Models trained with Lion can achieve better accuracy than models trained with other optimizers, while requiring fewer computational cycles for convergence.
Google used evolutionary search on character programs to discover the algorithm. Lion uses less memory and fewer instructions than Adam. One of the key differences between Lion and other optimizers is that it only cares about the sign of the gradient and applies the same sized update for each weight.
Deep learning models are trained by using a gradient descent algorithm to iteratively update the network’s weights to produce a minimum value of the network’s loss function.

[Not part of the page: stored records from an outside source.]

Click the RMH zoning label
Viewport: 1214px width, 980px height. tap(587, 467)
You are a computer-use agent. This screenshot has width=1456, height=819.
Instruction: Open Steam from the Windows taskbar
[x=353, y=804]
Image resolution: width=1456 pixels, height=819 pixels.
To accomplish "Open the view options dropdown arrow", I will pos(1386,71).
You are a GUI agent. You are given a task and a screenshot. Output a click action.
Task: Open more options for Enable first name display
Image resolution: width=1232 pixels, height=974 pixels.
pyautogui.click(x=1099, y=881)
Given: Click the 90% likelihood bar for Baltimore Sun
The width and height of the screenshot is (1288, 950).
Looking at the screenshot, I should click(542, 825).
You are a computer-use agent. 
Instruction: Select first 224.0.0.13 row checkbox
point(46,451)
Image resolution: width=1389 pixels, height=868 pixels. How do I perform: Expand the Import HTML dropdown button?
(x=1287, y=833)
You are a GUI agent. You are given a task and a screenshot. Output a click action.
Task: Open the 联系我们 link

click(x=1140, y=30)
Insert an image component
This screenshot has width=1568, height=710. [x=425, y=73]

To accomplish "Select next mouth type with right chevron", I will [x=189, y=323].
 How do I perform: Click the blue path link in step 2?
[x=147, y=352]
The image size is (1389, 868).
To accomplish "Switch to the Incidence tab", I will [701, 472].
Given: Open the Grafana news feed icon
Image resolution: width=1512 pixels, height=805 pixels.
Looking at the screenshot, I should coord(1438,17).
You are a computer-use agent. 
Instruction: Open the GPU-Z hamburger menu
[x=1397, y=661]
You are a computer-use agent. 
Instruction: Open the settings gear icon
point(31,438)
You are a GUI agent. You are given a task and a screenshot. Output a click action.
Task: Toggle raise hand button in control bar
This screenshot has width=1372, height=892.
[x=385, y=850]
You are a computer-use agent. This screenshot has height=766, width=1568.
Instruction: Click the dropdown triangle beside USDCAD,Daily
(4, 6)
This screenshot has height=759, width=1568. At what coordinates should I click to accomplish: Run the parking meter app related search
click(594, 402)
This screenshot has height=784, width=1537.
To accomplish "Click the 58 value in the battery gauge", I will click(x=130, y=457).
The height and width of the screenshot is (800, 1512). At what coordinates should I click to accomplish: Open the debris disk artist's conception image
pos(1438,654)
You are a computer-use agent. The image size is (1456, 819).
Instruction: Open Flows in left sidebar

To develop Lion, the team defined the search space as a set of functions written in an imperative language similar to Python. The inputs to these are model weights, gradient and learning rate, and the outputs are updates to the weights. Search is performed by mutating the function code – adding, deleting or modifying operators. Candidate functions are selected by using them to train small ML models. The accuracy of the trained models reflects the suitability of the candidate function for training.
Although in many cases Lion models outperform Adam models, there are instances where performance is similar. This happens in tasks where “the datasets are huge and of high quality”. For example, vision and masked language modeling tasks. The authors also note that Lion likely performs similarly to Adam on small dataset sizes.